* TASK GOAL
All entries below must be given again word for word.

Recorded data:
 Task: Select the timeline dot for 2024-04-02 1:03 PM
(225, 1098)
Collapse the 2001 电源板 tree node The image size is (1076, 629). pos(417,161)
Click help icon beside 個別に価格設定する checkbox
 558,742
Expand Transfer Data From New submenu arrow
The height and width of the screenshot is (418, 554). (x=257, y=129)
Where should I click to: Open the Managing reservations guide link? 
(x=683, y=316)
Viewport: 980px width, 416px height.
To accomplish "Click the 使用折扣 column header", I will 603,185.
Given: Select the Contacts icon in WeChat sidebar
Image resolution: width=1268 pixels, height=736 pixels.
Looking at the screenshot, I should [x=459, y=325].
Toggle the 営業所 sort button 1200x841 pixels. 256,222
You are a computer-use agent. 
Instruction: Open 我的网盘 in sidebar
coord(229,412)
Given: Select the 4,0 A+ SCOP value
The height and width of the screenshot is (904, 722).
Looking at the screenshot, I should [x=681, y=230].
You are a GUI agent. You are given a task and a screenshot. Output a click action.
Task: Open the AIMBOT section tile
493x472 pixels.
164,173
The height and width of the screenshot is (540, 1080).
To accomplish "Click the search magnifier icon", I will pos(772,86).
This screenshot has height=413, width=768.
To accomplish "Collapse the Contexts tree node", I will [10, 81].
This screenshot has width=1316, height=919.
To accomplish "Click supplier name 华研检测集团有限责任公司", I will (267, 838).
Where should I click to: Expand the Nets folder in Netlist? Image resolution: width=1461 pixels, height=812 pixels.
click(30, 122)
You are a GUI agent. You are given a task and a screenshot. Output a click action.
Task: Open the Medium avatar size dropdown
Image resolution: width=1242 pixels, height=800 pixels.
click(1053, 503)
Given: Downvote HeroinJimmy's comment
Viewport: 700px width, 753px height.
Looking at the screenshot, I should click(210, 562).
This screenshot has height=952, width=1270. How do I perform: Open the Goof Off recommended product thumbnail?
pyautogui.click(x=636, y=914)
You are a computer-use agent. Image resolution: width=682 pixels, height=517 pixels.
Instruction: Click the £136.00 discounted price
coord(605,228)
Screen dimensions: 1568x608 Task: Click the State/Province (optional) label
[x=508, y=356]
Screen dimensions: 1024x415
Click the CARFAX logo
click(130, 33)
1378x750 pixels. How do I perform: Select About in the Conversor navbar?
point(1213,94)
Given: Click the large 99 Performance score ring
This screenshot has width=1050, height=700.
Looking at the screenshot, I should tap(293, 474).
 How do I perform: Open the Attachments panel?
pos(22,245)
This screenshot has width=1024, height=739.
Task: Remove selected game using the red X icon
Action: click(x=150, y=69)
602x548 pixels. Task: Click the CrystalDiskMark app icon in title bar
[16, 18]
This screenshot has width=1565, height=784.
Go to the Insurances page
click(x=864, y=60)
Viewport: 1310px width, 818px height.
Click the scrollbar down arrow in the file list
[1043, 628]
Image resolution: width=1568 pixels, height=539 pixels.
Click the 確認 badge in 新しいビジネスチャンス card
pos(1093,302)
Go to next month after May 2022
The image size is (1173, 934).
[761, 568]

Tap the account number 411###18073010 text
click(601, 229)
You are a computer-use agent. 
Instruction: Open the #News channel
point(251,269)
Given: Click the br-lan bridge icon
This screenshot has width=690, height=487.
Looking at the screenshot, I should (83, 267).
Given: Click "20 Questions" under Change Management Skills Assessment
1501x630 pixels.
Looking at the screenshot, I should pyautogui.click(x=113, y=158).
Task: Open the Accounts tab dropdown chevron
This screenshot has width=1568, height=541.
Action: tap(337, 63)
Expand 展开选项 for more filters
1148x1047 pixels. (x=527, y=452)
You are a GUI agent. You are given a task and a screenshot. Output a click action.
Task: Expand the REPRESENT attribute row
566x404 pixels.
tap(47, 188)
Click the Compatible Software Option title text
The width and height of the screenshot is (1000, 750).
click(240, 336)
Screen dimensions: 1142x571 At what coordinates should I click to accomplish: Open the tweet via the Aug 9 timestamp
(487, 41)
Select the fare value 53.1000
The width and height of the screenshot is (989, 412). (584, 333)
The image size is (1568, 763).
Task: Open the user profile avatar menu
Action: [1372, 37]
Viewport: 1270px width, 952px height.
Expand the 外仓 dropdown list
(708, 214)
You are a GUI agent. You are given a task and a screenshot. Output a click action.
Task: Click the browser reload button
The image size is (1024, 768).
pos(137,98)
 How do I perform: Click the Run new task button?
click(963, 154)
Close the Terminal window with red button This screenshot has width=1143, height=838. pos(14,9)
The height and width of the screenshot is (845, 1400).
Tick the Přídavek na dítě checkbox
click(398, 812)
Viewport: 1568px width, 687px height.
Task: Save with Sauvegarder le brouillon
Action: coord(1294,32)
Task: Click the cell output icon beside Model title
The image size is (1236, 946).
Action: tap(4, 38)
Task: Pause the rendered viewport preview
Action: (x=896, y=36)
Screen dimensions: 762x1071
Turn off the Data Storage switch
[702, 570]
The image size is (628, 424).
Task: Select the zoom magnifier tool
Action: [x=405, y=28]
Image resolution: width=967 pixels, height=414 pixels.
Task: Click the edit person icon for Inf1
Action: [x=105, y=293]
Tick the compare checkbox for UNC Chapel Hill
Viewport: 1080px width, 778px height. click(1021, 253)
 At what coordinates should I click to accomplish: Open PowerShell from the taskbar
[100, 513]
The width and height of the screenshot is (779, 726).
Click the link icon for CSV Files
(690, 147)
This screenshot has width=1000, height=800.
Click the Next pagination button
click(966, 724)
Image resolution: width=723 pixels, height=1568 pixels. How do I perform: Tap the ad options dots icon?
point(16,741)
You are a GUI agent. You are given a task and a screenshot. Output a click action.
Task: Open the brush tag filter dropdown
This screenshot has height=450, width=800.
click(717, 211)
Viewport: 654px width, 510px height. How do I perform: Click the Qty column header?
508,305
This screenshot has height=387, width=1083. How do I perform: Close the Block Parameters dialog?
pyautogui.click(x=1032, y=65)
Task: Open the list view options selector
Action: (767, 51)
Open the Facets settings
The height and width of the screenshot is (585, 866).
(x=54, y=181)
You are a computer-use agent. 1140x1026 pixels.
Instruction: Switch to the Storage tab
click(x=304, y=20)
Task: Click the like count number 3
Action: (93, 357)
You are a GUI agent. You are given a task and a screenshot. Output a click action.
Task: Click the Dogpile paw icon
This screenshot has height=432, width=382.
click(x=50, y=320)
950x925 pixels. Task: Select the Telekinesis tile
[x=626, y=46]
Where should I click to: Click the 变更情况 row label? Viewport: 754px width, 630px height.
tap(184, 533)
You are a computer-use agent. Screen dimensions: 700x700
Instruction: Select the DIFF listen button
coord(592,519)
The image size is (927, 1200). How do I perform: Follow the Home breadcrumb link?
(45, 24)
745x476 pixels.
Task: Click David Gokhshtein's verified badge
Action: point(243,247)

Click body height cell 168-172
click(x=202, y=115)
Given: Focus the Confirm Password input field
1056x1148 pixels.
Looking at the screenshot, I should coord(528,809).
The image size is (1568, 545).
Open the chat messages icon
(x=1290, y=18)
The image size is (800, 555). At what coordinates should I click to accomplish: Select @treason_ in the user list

* OUTPUT FOR THIS EXERCISE
 Task: Select the timeline dot for 2024-04-02 1:03 PM
(225, 1098)
Collapse the 2001 电源板 tree node The image size is (1076, 629). pos(417,161)
Click help icon beside 個別に価格設定する checkbox
 558,742
Expand Transfer Data From New submenu arrow
The height and width of the screenshot is (418, 554). (x=257, y=129)
Where should I click to: Open the Managing reservations guide link? 
(x=683, y=316)
Viewport: 980px width, 416px height.
To accomplish "Click the 使用折扣 column header", I will 603,185.
Given: Select the Contacts icon in WeChat sidebar
Image resolution: width=1268 pixels, height=736 pixels.
Looking at the screenshot, I should [x=459, y=325].
Toggle the 営業所 sort button 1200x841 pixels. 256,222
You are a computer-use agent. 
Instruction: Open 我的网盘 in sidebar
coord(229,412)
Given: Select the 4,0 A+ SCOP value
The height and width of the screenshot is (904, 722).
Looking at the screenshot, I should [x=681, y=230].
You are a GUI agent. You are given a task and a screenshot. Output a click action.
Task: Open the AIMBOT section tile
493x472 pixels.
164,173
The height and width of the screenshot is (540, 1080).
To accomplish "Click the search magnifier icon", I will pos(772,86).
This screenshot has height=413, width=768.
To accomplish "Collapse the Contexts tree node", I will [10, 81].
This screenshot has width=1316, height=919.
To accomplish "Click supplier name 华研检测集团有限责任公司", I will (267, 838).
Where should I click to: Expand the Nets folder in Netlist? Image resolution: width=1461 pixels, height=812 pixels.
click(30, 122)
You are a GUI agent. You are given a task and a screenshot. Output a click action.
Task: Open the Medium avatar size dropdown
Image resolution: width=1242 pixels, height=800 pixels.
click(1053, 503)
Given: Downvote HeroinJimmy's comment
Viewport: 700px width, 753px height.
Looking at the screenshot, I should click(210, 562).
This screenshot has height=952, width=1270. How do I perform: Open the Goof Off recommended product thumbnail?
pyautogui.click(x=636, y=914)
You are a computer-use agent. Image resolution: width=682 pixels, height=517 pixels.
Instruction: Click the £136.00 discounted price
coord(605,228)
Screen dimensions: 1568x608 Task: Click the State/Province (optional) label
[x=508, y=356]
Screen dimensions: 1024x415
Click the CARFAX logo
click(130, 33)
1378x750 pixels. How do I perform: Select About in the Conversor navbar?
point(1213,94)
Given: Click the large 99 Performance score ring
This screenshot has width=1050, height=700.
Looking at the screenshot, I should tap(293, 474).
 How do I perform: Open the Attachments panel?
pos(22,245)
This screenshot has width=1024, height=739.
Task: Remove selected game using the red X icon
Action: click(x=150, y=69)
602x548 pixels. Task: Click the CrystalDiskMark app icon in title bar
[16, 18]
This screenshot has width=1565, height=784.
Go to the Insurances page
click(x=864, y=60)
Viewport: 1310px width, 818px height.
Click the scrollbar down arrow in the file list
[1043, 628]
Image resolution: width=1568 pixels, height=539 pixels.
Click the 確認 badge in 新しいビジネスチャンス card
pos(1093,302)
Go to next month after May 2022
The image size is (1173, 934).
[761, 568]

Tap the account number 411###18073010 text
click(601, 229)
You are a computer-use agent. 
Instruction: Open the #News channel
point(251,269)
Given: Click the br-lan bridge icon
This screenshot has width=690, height=487.
Looking at the screenshot, I should (83, 267).
Given: Click "20 Questions" under Change Management Skills Assessment
1501x630 pixels.
Looking at the screenshot, I should pyautogui.click(x=113, y=158).
Task: Open the Accounts tab dropdown chevron
This screenshot has width=1568, height=541.
Action: tap(337, 63)
Expand 展开选项 for more filters
1148x1047 pixels. (x=527, y=452)
You are a GUI agent. You are given a task and a screenshot. Output a click action.
Task: Expand the REPRESENT attribute row
566x404 pixels.
tap(47, 188)
Click the Compatible Software Option title text
The width and height of the screenshot is (1000, 750).
click(240, 336)
Screen dimensions: 1142x571 At what coordinates should I click to accomplish: Open the tweet via the Aug 9 timestamp
(487, 41)
Select the fare value 53.1000
The width and height of the screenshot is (989, 412). (584, 333)
The image size is (1568, 763).
Task: Open the user profile avatar menu
Action: [1372, 37]
Viewport: 1270px width, 952px height.
Expand the 外仓 dropdown list
(708, 214)
You are a GUI agent. You are given a task and a screenshot. Output a click action.
Task: Click the browser reload button
The image size is (1024, 768).
pos(137,98)
 How do I perform: Click the Run new task button?
click(963, 154)
Close the Terminal window with red button This screenshot has width=1143, height=838. pos(14,9)
The height and width of the screenshot is (845, 1400).
Tick the Přídavek na dítě checkbox
click(398, 812)
Viewport: 1568px width, 687px height.
Task: Save with Sauvegarder le brouillon
Action: coord(1294,32)
Task: Click the cell output icon beside Model title
The image size is (1236, 946).
Action: tap(4, 38)
Task: Pause the rendered viewport preview
Action: (x=896, y=36)
Screen dimensions: 762x1071
Turn off the Data Storage switch
[702, 570]
The image size is (628, 424).
Task: Select the zoom magnifier tool
Action: [x=405, y=28]
Image resolution: width=967 pixels, height=414 pixels.
Task: Click the edit person icon for Inf1
Action: [x=105, y=293]
Tick the compare checkbox for UNC Chapel Hill
Viewport: 1080px width, 778px height. click(1021, 253)
 At what coordinates should I click to accomplish: Open PowerShell from the taskbar
[100, 513]
The width and height of the screenshot is (779, 726).
Click the link icon for CSV Files
(690, 147)
This screenshot has width=1000, height=800.
Click the Next pagination button
click(966, 724)
Image resolution: width=723 pixels, height=1568 pixels. How do I perform: Tap the ad options dots icon?
point(16,741)
You are a GUI agent. You are given a task and a screenshot. Output a click action.
Task: Open the brush tag filter dropdown
This screenshot has height=450, width=800.
click(717, 211)
Viewport: 654px width, 510px height. How do I perform: Click the Qty column header?
508,305
This screenshot has height=387, width=1083. How do I perform: Close the Block Parameters dialog?
pyautogui.click(x=1032, y=65)
Task: Open the list view options selector
Action: (767, 51)
Open the Facets settings
The height and width of the screenshot is (585, 866).
(x=54, y=181)
You are a computer-use agent. 1140x1026 pixels.
Instruction: Switch to the Storage tab
click(x=304, y=20)
Task: Click the like count number 3
Action: (93, 357)
You are a GUI agent. You are given a task and a screenshot. Output a click action.
Task: Click the Dogpile paw icon
This screenshot has height=432, width=382.
click(x=50, y=320)
950x925 pixels. Task: Select the Telekinesis tile
[x=626, y=46]
Where should I click to: Click the 变更情况 row label? Viewport: 754px width, 630px height.
tap(184, 533)
You are a computer-use agent. Screen dimensions: 700x700
Instruction: Select the DIFF listen button
coord(592,519)
The image size is (927, 1200). How do I perform: Follow the Home breadcrumb link?
(45, 24)
745x476 pixels.
Task: Click David Gokhshtein's verified badge
Action: point(243,247)

Click body height cell 168-172
click(x=202, y=115)
Given: Focus the Confirm Password input field
1056x1148 pixels.
Looking at the screenshot, I should coord(528,809).
The image size is (1568, 545).
Open the chat messages icon
(x=1290, y=18)
The image size is (800, 555). At what coordinates should I click to accomplish: Select @treason_ in the user list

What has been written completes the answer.